What the Hell-O Kitty?! How the BLEEP do you expect to hike across the entire damn country without a map? Or a GPS? Or a compass? Or a phone App? I get that the PCT is fairly well marked but come on! How do you know what your mileage is? Or how far you are from food or water? Or where your nearest exit is if something goes wrong? Heck, what do you read at night when you’re really bored?
As we watched her bound off down the trail, Bearclaw looked at me in disbelief. “How do you not have a map?”
Standing up to leave, I shrugged my shoulders. As a control freak, I had no answer for this.

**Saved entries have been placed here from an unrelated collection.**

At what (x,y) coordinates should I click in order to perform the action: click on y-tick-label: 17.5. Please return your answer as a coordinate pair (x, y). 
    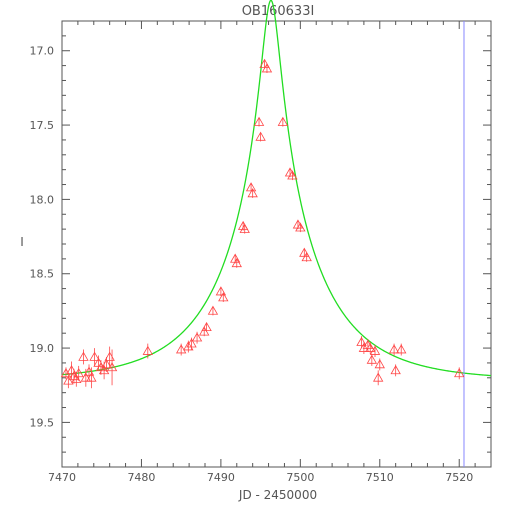
    Looking at the image, I should click on (42, 126).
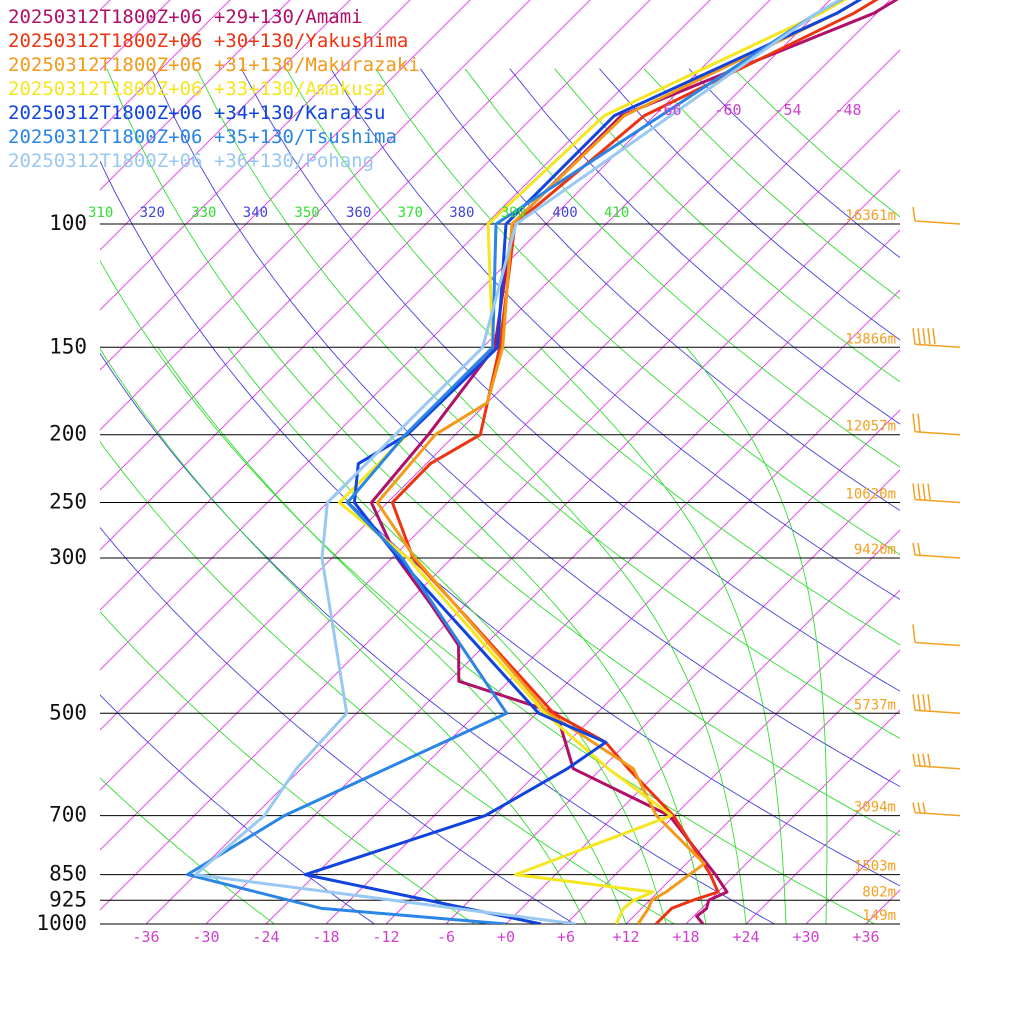  What do you see at coordinates (146, 937) in the screenshot?
I see `x-tick-label: -36` at bounding box center [146, 937].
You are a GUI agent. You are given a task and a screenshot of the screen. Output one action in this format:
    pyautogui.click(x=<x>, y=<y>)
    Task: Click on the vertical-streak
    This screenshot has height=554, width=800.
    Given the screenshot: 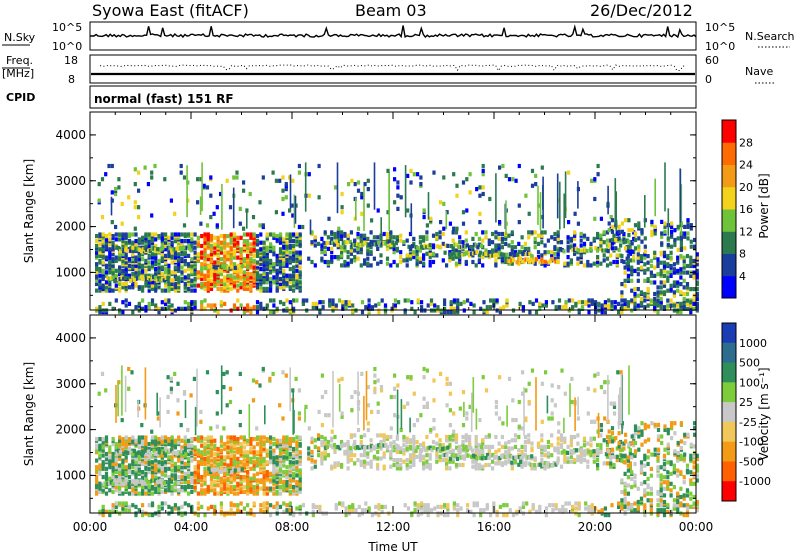 What is the action you would take?
    pyautogui.click(x=247, y=220)
    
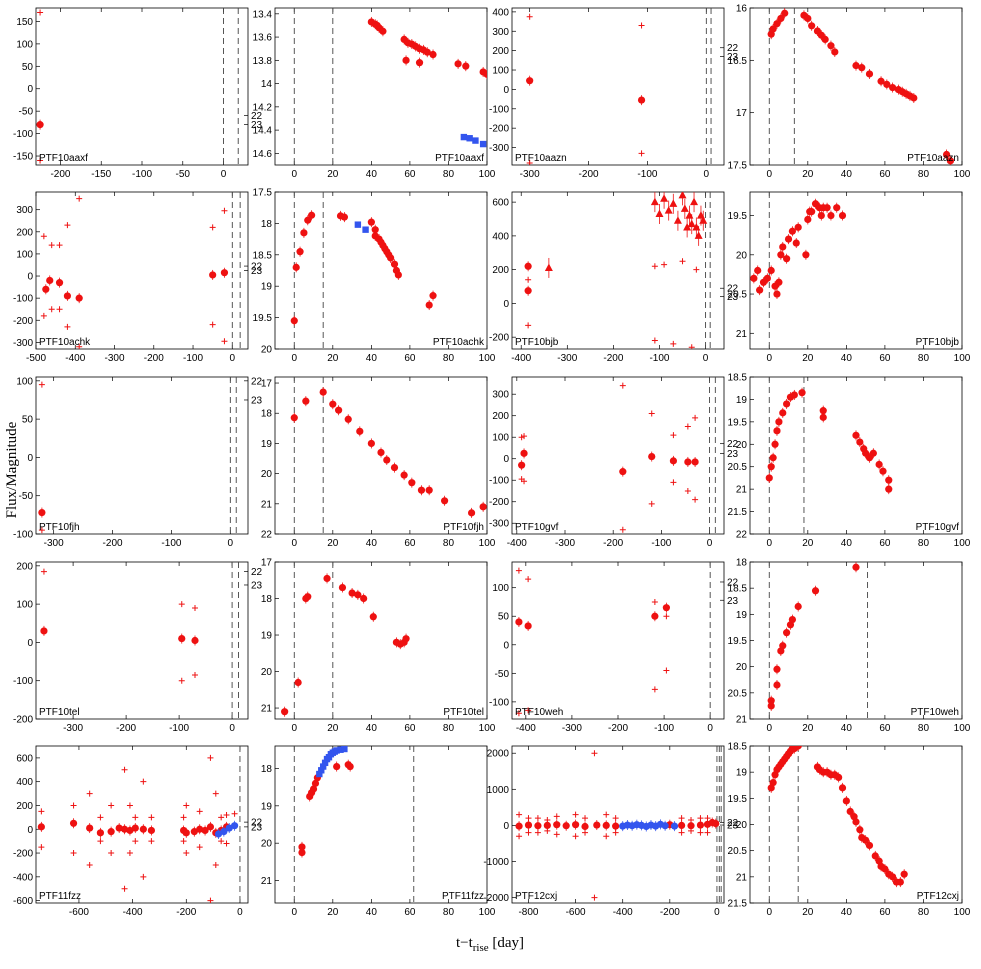 The height and width of the screenshot is (969, 981). Describe the element at coordinates (12, 470) in the screenshot. I see `y-axis-label: Flux/Magnitude` at that location.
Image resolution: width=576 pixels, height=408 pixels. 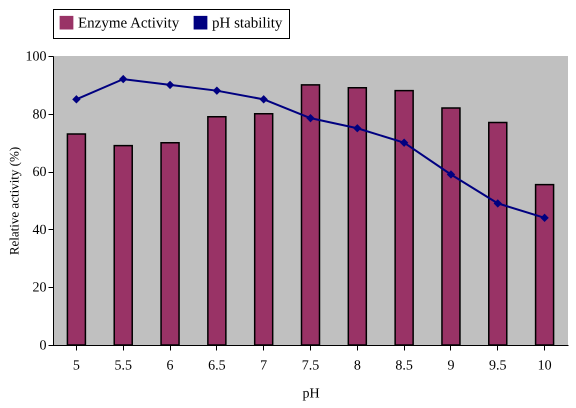 I want to click on x-tick-label: 9.5, so click(x=498, y=366).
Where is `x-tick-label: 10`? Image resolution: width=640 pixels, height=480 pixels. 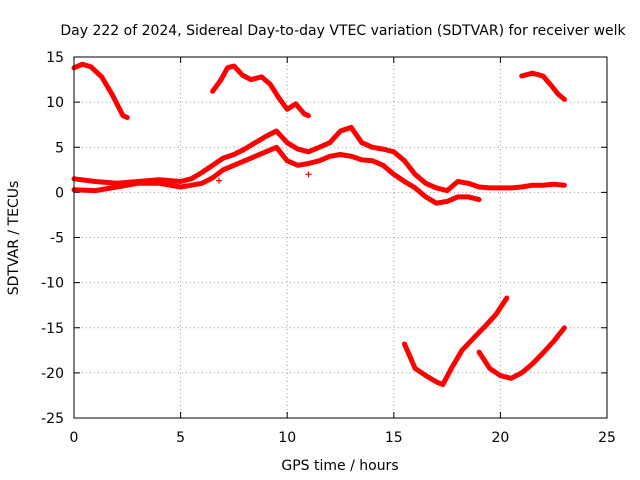 x-tick-label: 10 is located at coordinates (287, 438).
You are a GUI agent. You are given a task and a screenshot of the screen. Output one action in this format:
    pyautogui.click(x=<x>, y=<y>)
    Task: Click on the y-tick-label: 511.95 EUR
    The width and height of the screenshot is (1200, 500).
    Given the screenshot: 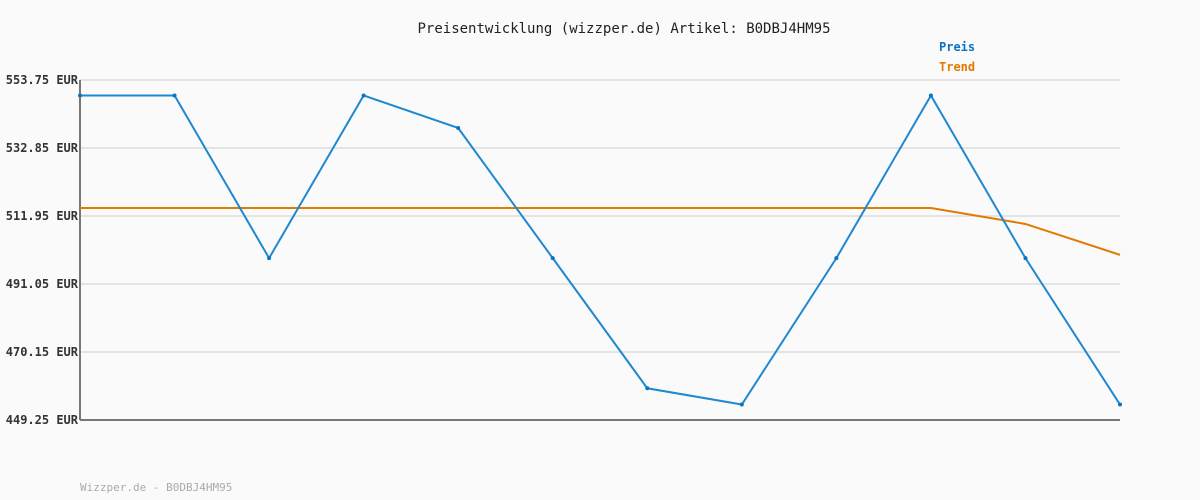 What is the action you would take?
    pyautogui.click(x=42, y=216)
    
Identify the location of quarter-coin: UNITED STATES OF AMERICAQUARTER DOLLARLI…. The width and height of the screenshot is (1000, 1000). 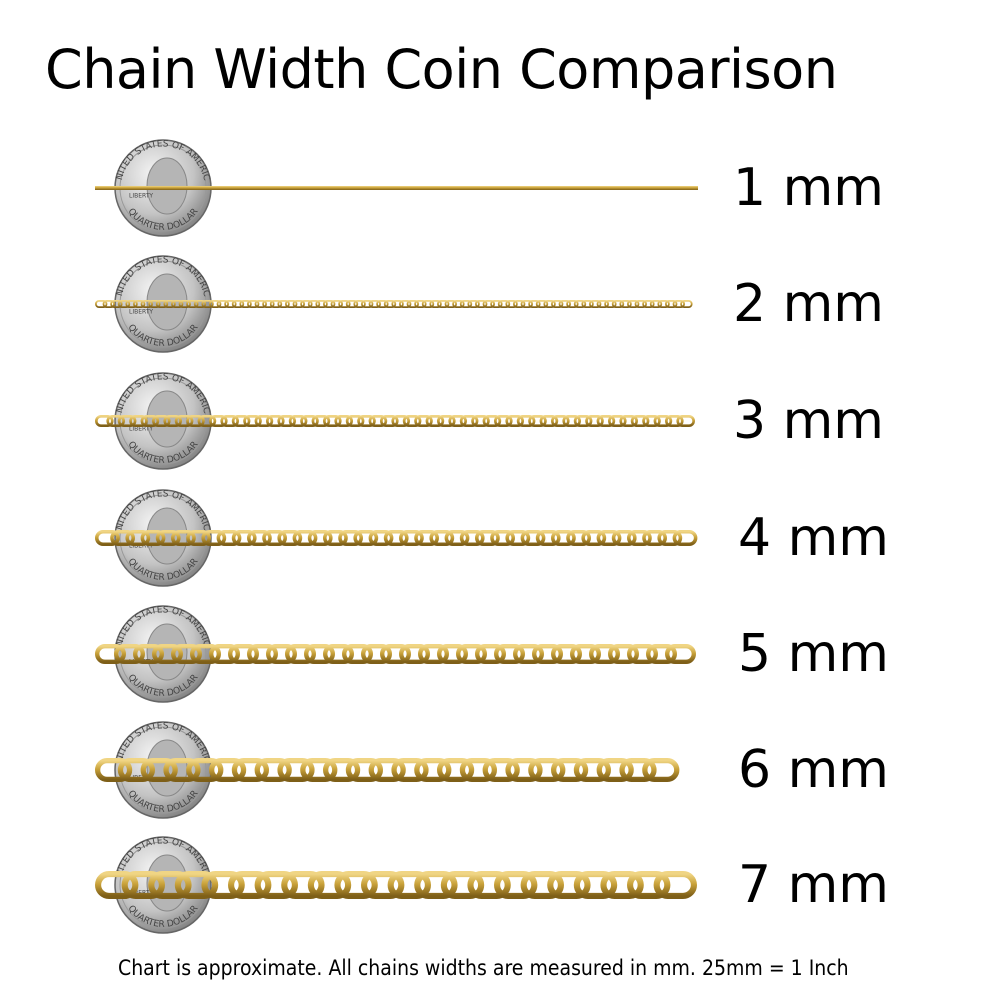
(106, 235).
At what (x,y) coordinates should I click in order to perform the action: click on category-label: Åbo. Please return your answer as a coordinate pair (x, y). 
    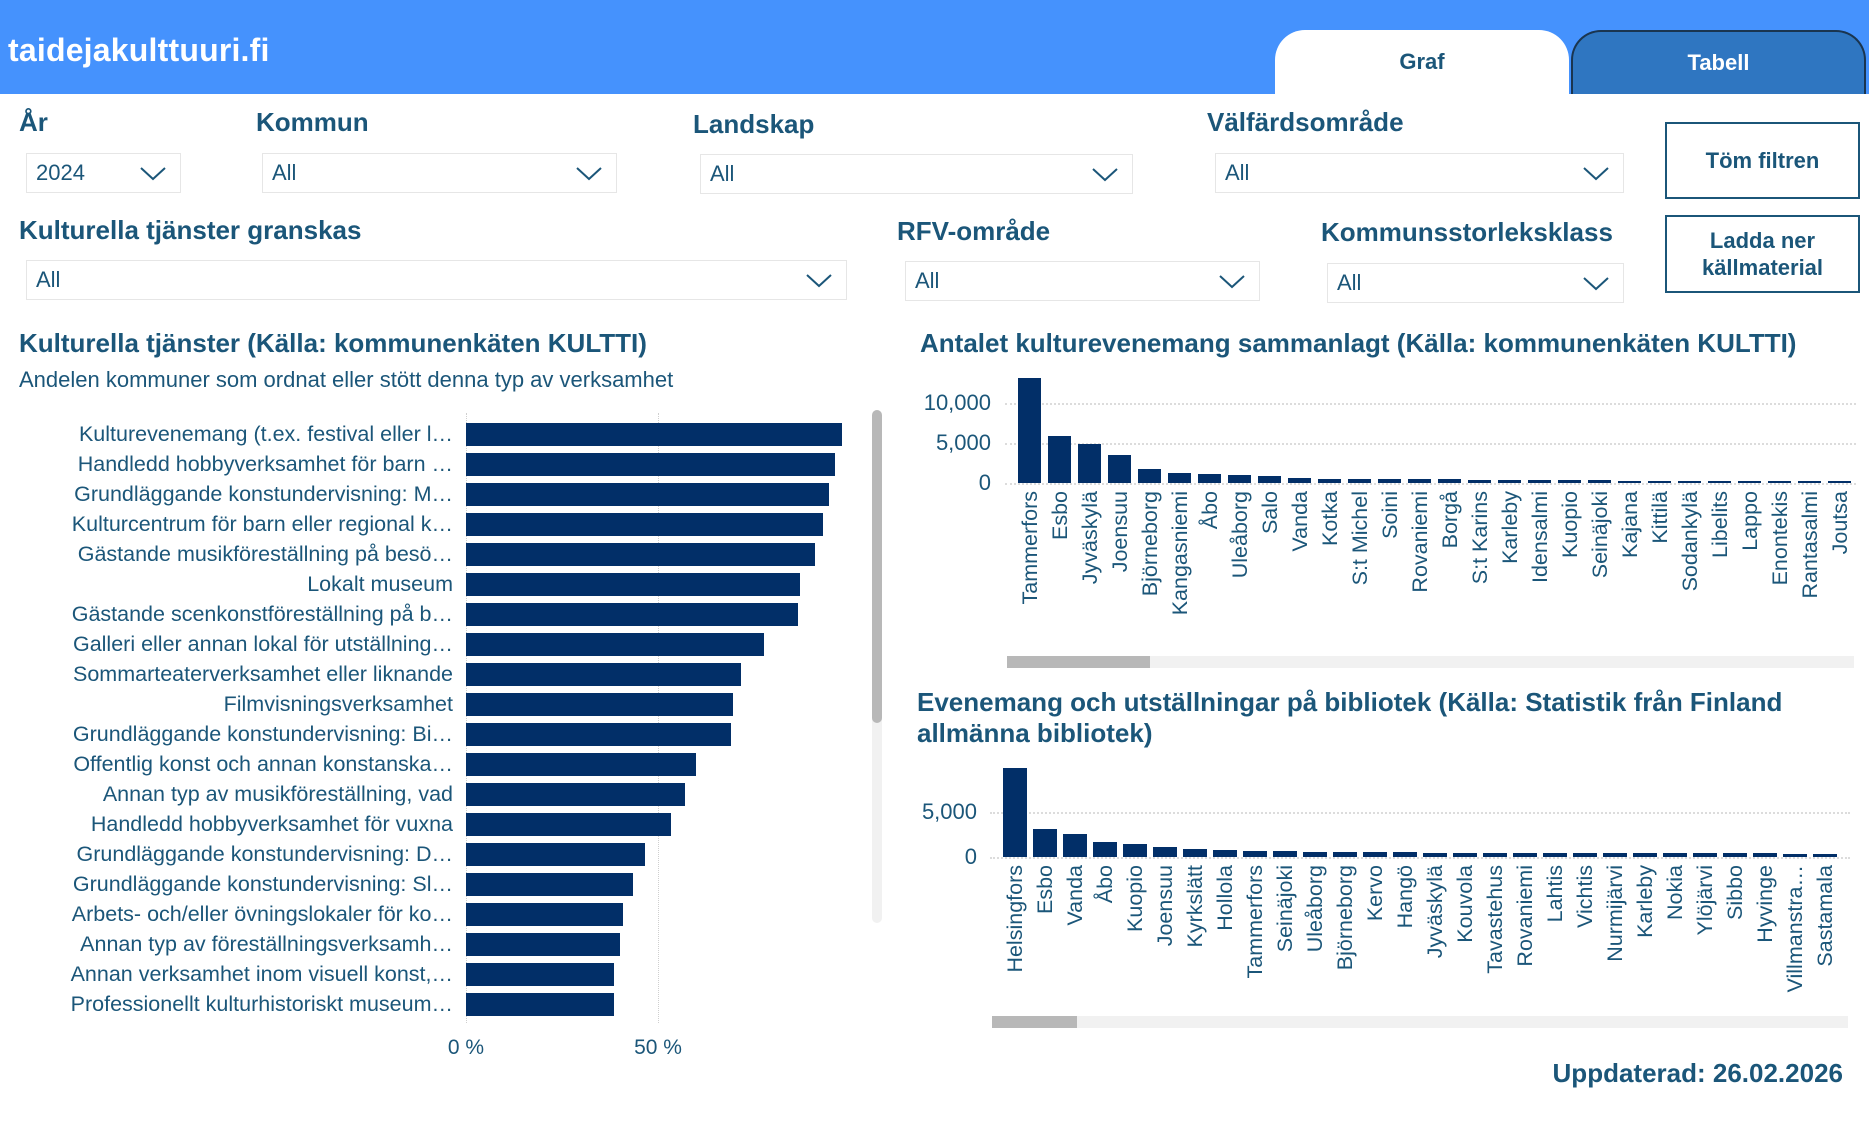
    Looking at the image, I should click on (1210, 510).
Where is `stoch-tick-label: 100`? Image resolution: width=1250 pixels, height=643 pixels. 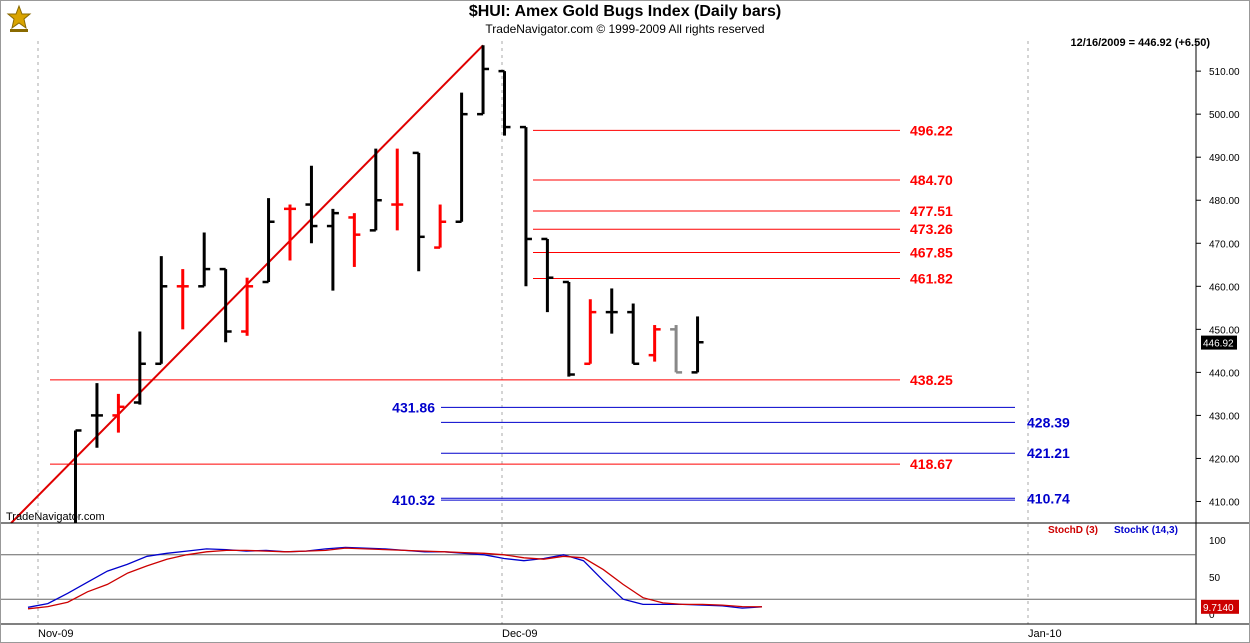
stoch-tick-label: 100 is located at coordinates (1218, 542).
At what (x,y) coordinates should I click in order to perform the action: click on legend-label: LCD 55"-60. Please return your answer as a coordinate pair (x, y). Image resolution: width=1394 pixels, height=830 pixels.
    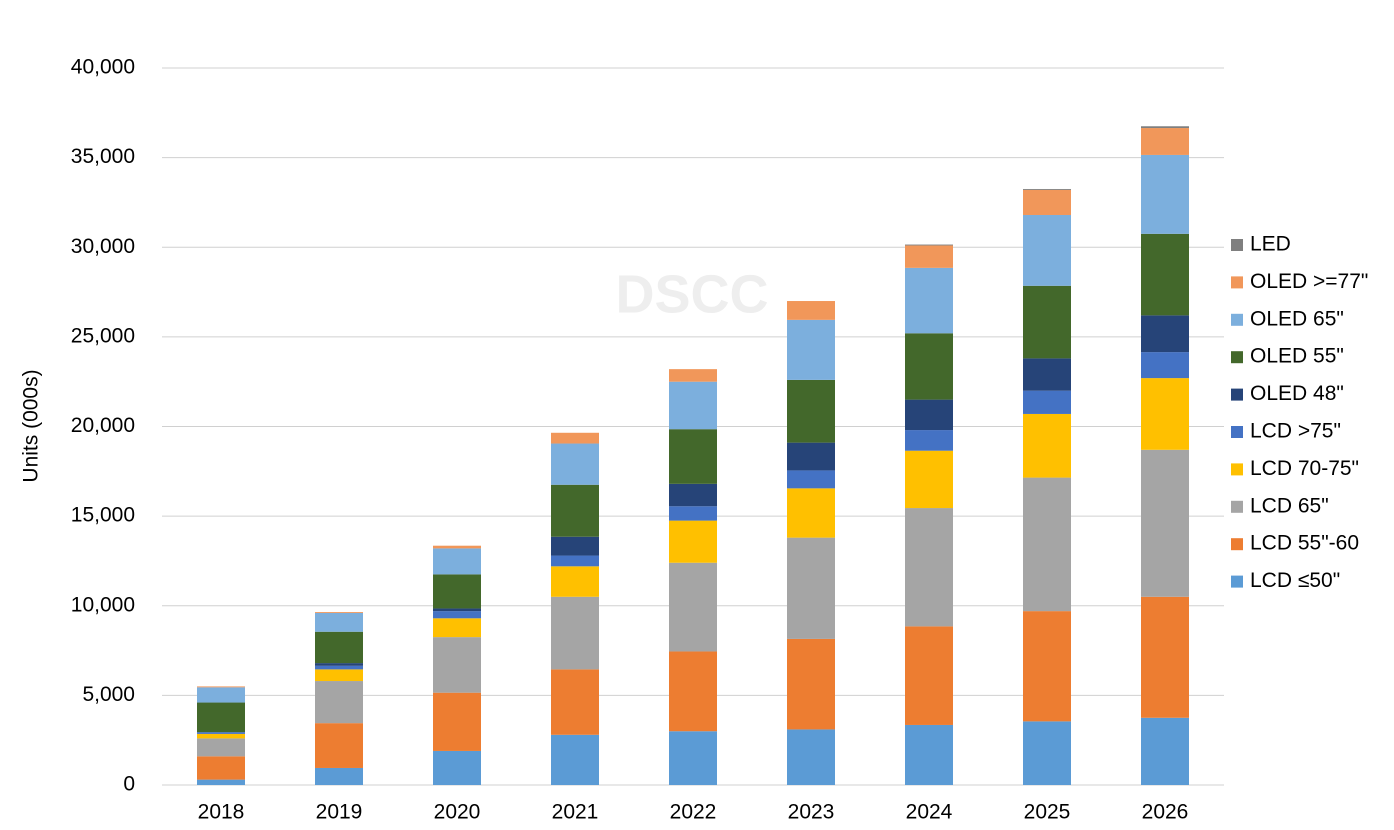
    Looking at the image, I should click on (1304, 544).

A mile or so up the trail, we rounded Bullion Basin. How do I know it was Bullion Basin? Oh, I carry this crazy piece of paper with squiggly lines and words and shit on it that lets me know these things… Mind boggling, I know. A quarter mile ahead of us, we could see two rogue horses charging off down the trail, a dusty cowboy chasing after them. A cowgirl was just picking herself up off the ground, and two dazed thru-hikers were standing twenty feet off the trail beside her, wondering what had just happened.
“You all right?” Bearclaw asked the woman as we approached.
“Oh yeah!” She assured us as she wandered around, collecting random pieces of tack and camping gear off the trail. If I hadn’t seen the horses run off, I probably would have concluded from the debris field that they’d exploded all over the trail.
“Our horses don’t like backpackers. I thought for sure those guys were far enough off the trail, but I guess not. If you see our horses up the trail, would you mind taking off your backpacks and waiting for my husband to show up?”
As it was, we didn’t see the horses, or the cowboy, for almost two miles. The cowboy, sweating and out of breath, had them tied to a hitching post at the top of Scout Pass. They’d made it almost all the way back to camp at Basin Lake before he’d caught up with them. He insisted they were tied up tight, but Bearclaw and I made a hundred foot arch around them just in case.
Putting a few more miles between us and the hikertrash prejudiced horses, we finally stopped for lunch and a short nap in the sun-kissed meadows of Little Crow Basin.
Our afternoon was a complete snooze-fest. With the spectacular scenery of Goat Rocks and Mount Rainer behind us, the forest seemed less exciting than ever. It didn’t help that long stretches of trail were covered in blowdown that slowed us down to a crawl. It wasn’t that we had a bad afternoon— it just wasn’t all that exciting, and because it wasn’t all that exciting, my legs ached, and I was tired.
It was evening, and the sky had clouded over and was threatening rain by the time we made it close to our intended camp, just off the trail near a small spring.
We climbed into bed as the first drops of rain spattered down on the nearby rocks, and I happily fell asleep reading my trusty maps.